◆ **TASK INSTRUCTIONS**:
(a) Answer these from the post about M.F.K. Fisher's The Art of Eating:
(i) What meat was roasted for the Christmas feast?
(ii) In what city was the new twentieth anniversary softcover edition bought?
(iii) Where does the friend who received the newer edition live?
(b) Please carry on the post about M.F.K. Fisher's The Art of Eating from the point where it ends.

The Art Of Eating–M.F.K. Fisher

Just read an article on Slate about the extravagant cost of most recipes you’ll find online and in newer cookbooks.  The article references one of my all-time favorite tomes from one of my all-time favorite authors: M.F.K. Fisher’s The Art of Eating.

I first encountered this volume, which is a collection of five books between two covers, over Christmas at the home of one of Harry’s daughters.  She and her sister, visiting from St. Paul, were preparing a luxurious feast of roast goose, dumplings, baked apples and Asian pears stuffed with what we ended up calling “boozy fruit”–snippets of dried fruit soaked overnight in a blend of a few different liquors.

The well-loved and annotated book lay open on the long dark dining table, and I fell into its pages and could barely extract myself until dinner was served several hours later.  (This might also have been partly to disguise my nervousness, back then, about spending the day with Harry’s family.  I have since gotten over it.)

I waited, wanting the book for several months and reminding my local used bookstore proprietor to keep an eye out, before I finally bought a new twentieth anniversary softcover edition in a Sioux Falls bookstore.

Another month after that, my friend at Main Street books got in an older hardcover edition, and I kept that and sent the newer one off to a friend in Seattle, who shares my love of things gustatory and literary.

Fisher often references that Brillat-Savarin masterwork, Physiology of Taste, and some day I may explore its pages–but for now, this collection does so much for me–gives me both comfort and flight of culinary fancy–that I am satisfied whenever I open its pages.

Word and element locating data:
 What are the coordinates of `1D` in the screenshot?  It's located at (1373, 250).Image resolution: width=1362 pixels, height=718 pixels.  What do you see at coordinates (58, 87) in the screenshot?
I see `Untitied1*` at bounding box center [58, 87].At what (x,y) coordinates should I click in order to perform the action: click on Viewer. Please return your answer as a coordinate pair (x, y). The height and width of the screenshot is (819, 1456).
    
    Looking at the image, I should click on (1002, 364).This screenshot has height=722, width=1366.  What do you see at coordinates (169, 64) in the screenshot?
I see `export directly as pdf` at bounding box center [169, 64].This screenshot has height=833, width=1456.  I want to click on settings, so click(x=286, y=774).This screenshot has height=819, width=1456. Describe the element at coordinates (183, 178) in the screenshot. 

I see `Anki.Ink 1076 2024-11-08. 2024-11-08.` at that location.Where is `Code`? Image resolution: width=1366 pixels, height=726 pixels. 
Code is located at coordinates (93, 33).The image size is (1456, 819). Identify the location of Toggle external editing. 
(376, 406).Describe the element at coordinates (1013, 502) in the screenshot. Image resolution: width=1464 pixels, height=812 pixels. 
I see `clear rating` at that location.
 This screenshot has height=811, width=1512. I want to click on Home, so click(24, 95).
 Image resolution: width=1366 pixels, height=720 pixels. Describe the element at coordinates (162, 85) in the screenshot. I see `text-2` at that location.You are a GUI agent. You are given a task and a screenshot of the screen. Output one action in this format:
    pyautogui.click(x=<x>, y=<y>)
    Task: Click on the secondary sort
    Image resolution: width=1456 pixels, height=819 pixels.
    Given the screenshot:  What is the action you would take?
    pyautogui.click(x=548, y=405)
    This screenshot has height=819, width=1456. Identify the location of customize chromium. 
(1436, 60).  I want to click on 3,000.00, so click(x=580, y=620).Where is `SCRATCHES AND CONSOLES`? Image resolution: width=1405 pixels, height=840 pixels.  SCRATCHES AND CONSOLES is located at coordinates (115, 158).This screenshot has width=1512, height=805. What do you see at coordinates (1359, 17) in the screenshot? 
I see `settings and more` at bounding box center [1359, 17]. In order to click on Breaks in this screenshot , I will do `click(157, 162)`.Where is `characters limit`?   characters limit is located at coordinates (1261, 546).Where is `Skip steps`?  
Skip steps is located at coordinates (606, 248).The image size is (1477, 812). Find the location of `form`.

◆ **EXPECTED ANSWERS**:
(a)
(i) Goose
(ii) Sioux Falls
(iii) Seattle

(b)
I should explain that The Art of Eating, composed of Fisher’s works How to Cook a Wolf, Consider the Oyster, Serve it Forth, The Gastronomical Me, and An Alphabet for Gourmets, is not so much a cookbook as a book of inspiration as much for people who like to eat (as opposed to people who simply have to eat), as for cooks.

You can certainly find recipes within its pages–some simple and some complex, a few pedestrian and some unlikely unless you happen to procure a fresh, whole head of calf with the brains and ears intact.  What I like most about it is Fisher’s belief that even these unlikely situations should be accounted for, and celebrated.

There is no snobbery here–no edicts that eating alone (who hasn’t?) is pitiful or eating cheaply is eating badly, or eating out of a can brands you as a heretic.  On the cooking of fish, she divides into “Haute Cuisine and Campfire” the unsalted butter or bacon fat cooking medium discussion, and states, “There is no arguing with either, as long as the dish is fresh and the fat is honest.”

This book is a gift–the recipes as useful and inspiring as the writing is clear-headed, honest, friendly, comforting.  The stories are without ego–and it is as much–more–about the experiencing of eating, of savoring, of remembering, as it is about the cooking.


4 responses to this post.

  1. Posted by Matt on April 26, 2008 at 3:07 pm

    excellent review. My copy sits right in my kitchen next to Mark Bittman’s “How to Cook Everything” and the Veggie cookbook you imparted to me when I was in your area last. As much as I appreciate and love food, I’m fortunate that I’ve had your enthusiasm to prevent me from descending into complete bachelor- cooking.

  2. Posted by flyingtomato on April 26, 2008 at 6:46 pm

    I miss your chocolate-dipped madelines!

  3. Posted by Matt on April 29, 2008 at 3:04 pm

    i made chocolate-dipped madeleines? i was sorting recipes last night and came across a couple of madeleine recipes…which I may attempt for that special “morning after” hehehehee. ‘sgonna have to be pretty damn special for me to go the extra step of melted chocolate, though.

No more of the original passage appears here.